◆ Task brief: Reproduce each line of the entries below verbatim, and omit the pictures from your output.

◆ Extracted information:
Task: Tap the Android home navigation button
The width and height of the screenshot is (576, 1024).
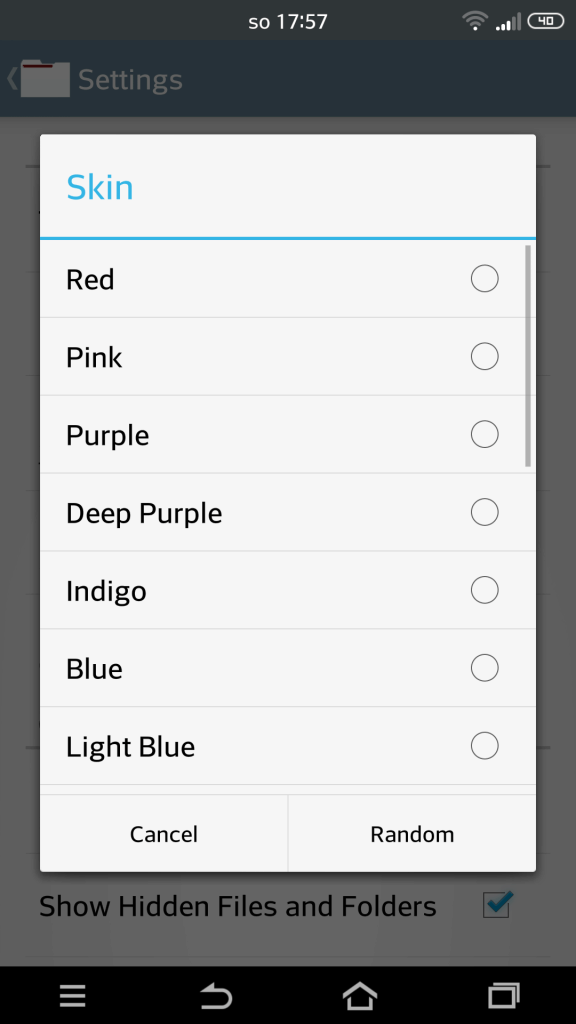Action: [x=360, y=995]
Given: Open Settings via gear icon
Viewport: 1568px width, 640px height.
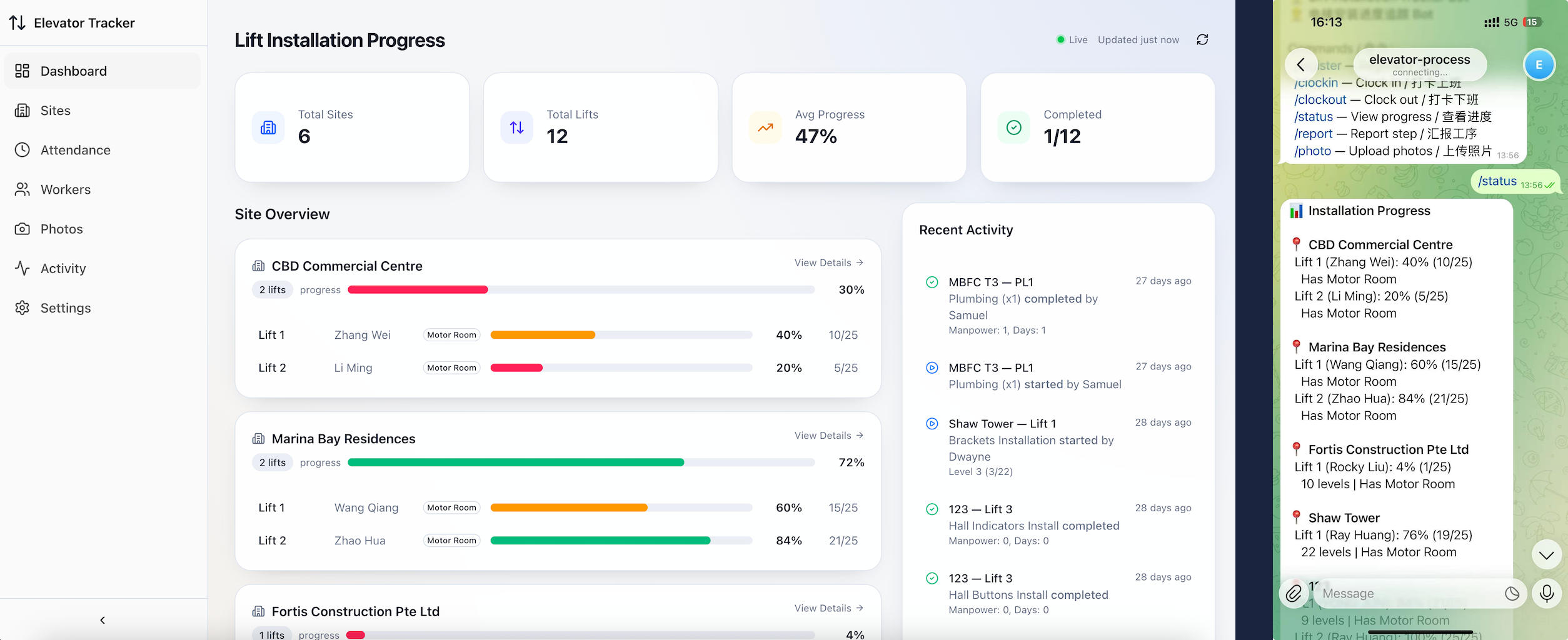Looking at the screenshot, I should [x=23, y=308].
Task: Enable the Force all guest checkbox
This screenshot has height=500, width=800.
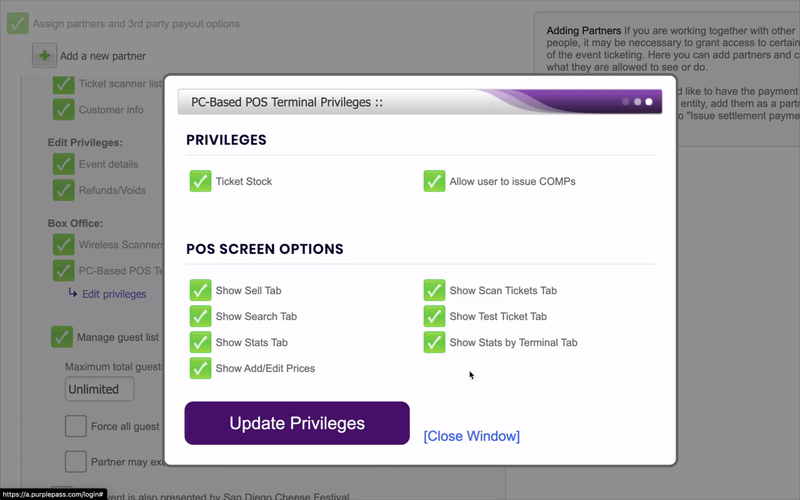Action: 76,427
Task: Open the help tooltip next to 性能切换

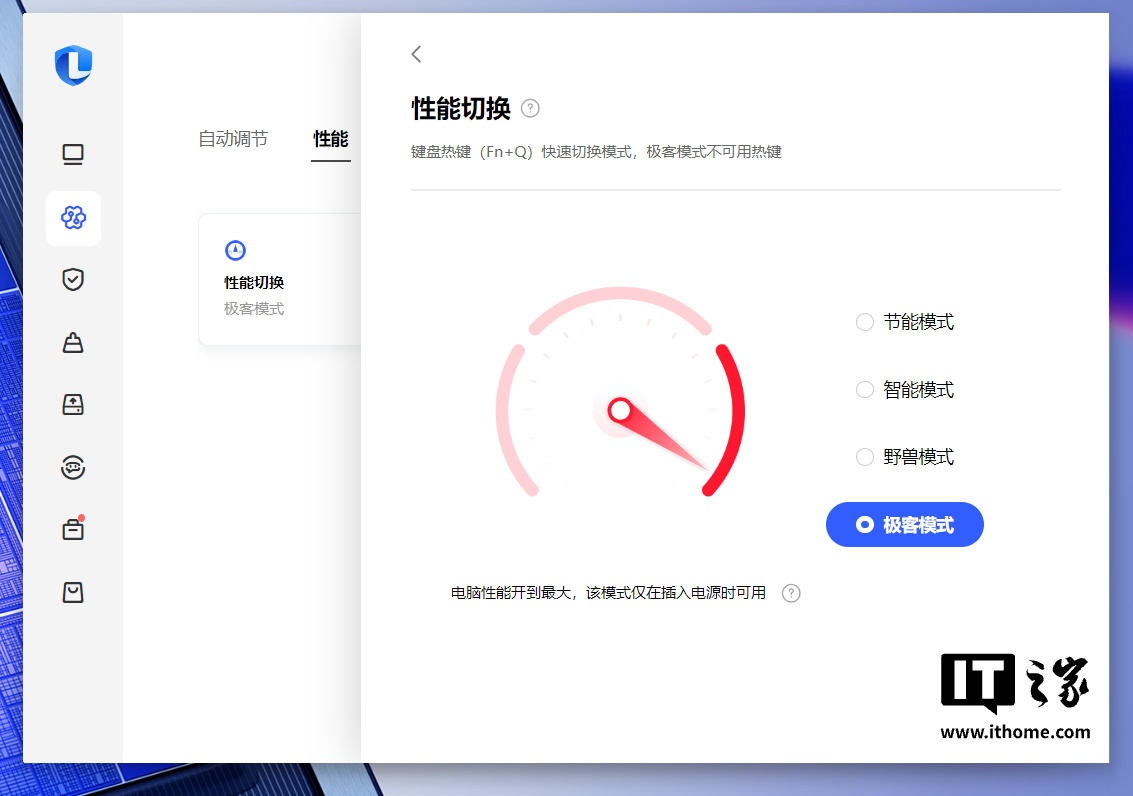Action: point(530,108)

◆ Task answer:
Task: Tap the Android home navigation button
The width and height of the screenshot is (576, 1024).
Action: [x=360, y=995]
Given: Open Settings via gear icon
Viewport: 1568px width, 640px height.
Looking at the screenshot, I should [x=23, y=308].
Task: Enable the Force all guest checkbox
This screenshot has height=500, width=800.
Action: 76,427
Task: Open the help tooltip next to 性能切换

Action: point(530,108)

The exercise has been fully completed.